State-owned Statkraft is building a big stake in the UK flexibility market. It aims to bring businesses into its AI-driven virtual power plant and simultaneously sell them energy. Brendan Coyne reports
Statkraft has quietly amassed a gigawatt of flexibility in the UK. It plans to double this by the summer while building a pipeline of new distributed assets via its B2B supply business, Bryt Energy.
Duncan Dale, UK vice-president sales and new products, is confident Statkraft will shake up the flexibility market. He just wishes they could think of a better name. “Virtual power plant (VPP) doesn’t do the technology justice,” Dale suggests. “We describe it as a ‘flex aggregation brain’.”
The platform’s origins lie in remotely controlling wind farms to avoid negative pricing, a growing requirement as renewables penetration increases. Statkraft’s team in Germany then developed software to automatically balance generation, rolling in weather forecasts and other market data and using robots to trade within-day.
Meanwhile, the UK team built code to optimise battery charging and discharge. Then they brought gas peakers into the mix, while the Germany operation added pumped storage. Pulling it together into “one algorithmic package” was a natural evolution, says Dale.
“It is like a brain that has evolved, making zillions of calculations a year to place flexibility where it delivers most value,” he says. “It is like a system operator and a market built into one.”
Dale believes the platform has “high growth potential” and thinks combining behind and front of meter assets with energy supply sets Statkraft apart in a crowded market.
“Why us? Because trading energy is what we do, especially renewable energy. We have a gigawatt of different types of flexible assets connected in 50 different locations, so our platform works,” says Dale.
Crucially, the Norwegian state-owned company has an A- credit rating, “so you know you are going to get paid,” he adds.
Other large energy companies are attempting to combine PPAs, flex trading and energy supply. Shell, for example, has launched and acquired energy retail businesses and will acquire VPP operator Limejump, a company Statkraft’s Ventures arm had invested in.
Dale is not overly concerned by competition, large or small. Competitors may find it is “difficult to make supply, settlement and trading systems work together,” he suggests.
“We are the largest offtaker of renewable energy and the largest long-term offtaker in the UK market. Hydro flexibility is also our core competency.

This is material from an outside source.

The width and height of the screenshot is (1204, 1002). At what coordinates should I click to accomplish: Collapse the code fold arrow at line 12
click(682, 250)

Working with renewable and intermittent generation is our DNA and the VPP taps into that.”
Regardless of market and regulatory changes, says Dale, “we will invest and improve what we do, so that if a customer signs a long-term agreement they can sure that we are good for that now – and good for that in future”.
He points out that Statkraft, in various guises, has been around since 1895. “There are other IT companies [offering VPPs] with some very smart people on board. But they may not exist in two years’ time.”

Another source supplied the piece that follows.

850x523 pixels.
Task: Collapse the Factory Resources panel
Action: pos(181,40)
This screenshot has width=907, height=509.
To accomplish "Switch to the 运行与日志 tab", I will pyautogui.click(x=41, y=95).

Dale believes the VPP will quickly reach 2GW of flex by bringing existing customers’ wind and solar farms into the platform. But he says Bryt will also bring in megawatts by funding solar and storage installations for industrial and commercial firms.
He says business customers are receptive to the idea that a “flex aggregation brain” is working for them.
“They like that because [Bryt] helps with demand-side management, price, load, demand-side response and we can fund rooftop solar as well,” says Dale.
“The customer makes an immediate saving. We pay, it is off their balance sheet, and we deal with the landlord lease problems that many have.
“So it is a renewable offering that future-proofs customers from all the changes taking place in the distributed energy revolution,” he suggests. “Many are finding that quite compelling.”
Merging of markets
The VPP ‘brain’ works on both sides of the meter, stacking up ancillary services as well as trading in energy markets, says Dale.
“It needs to do both [aspects] because the ancillary market is moving shorter and shorter. National Grid is looking to procure up to day-ahead and we are seeing the merging of markets and services. It ultimately becomes the same thing.”
Statkraft recently struck a deal with flow storage company RedT. The immediate aim is to deploy up to 10MW of solar PV and 6MWh of flow storage at industrial and commercial sites, scaling up to 100MW over the next three years. It seeks contract lengths of 25 years and claims the funded solution will cut energy bills by 20%.
Dale says Statkraft will provide “a range of alternative battery technologies” to customers, though details remain under wraps.